Listed entries Block Start

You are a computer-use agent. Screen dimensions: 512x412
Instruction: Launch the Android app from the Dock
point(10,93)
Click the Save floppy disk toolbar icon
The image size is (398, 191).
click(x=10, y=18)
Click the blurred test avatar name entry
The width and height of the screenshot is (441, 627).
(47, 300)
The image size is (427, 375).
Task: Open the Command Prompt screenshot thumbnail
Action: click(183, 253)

Listed entries Block End

Task description: Hand back the material above in full, exactly as written.

Completed exercise:
You are a computer-use agent. Screen dimensions: 512x412
Instruction: Launch the Android app from the Dock
point(10,93)
Click the Save floppy disk toolbar icon
The image size is (398, 191).
click(x=10, y=18)
Click the blurred test avatar name entry
The width and height of the screenshot is (441, 627).
(47, 300)
The image size is (427, 375).
Task: Open the Command Prompt screenshot thumbnail
Action: click(183, 253)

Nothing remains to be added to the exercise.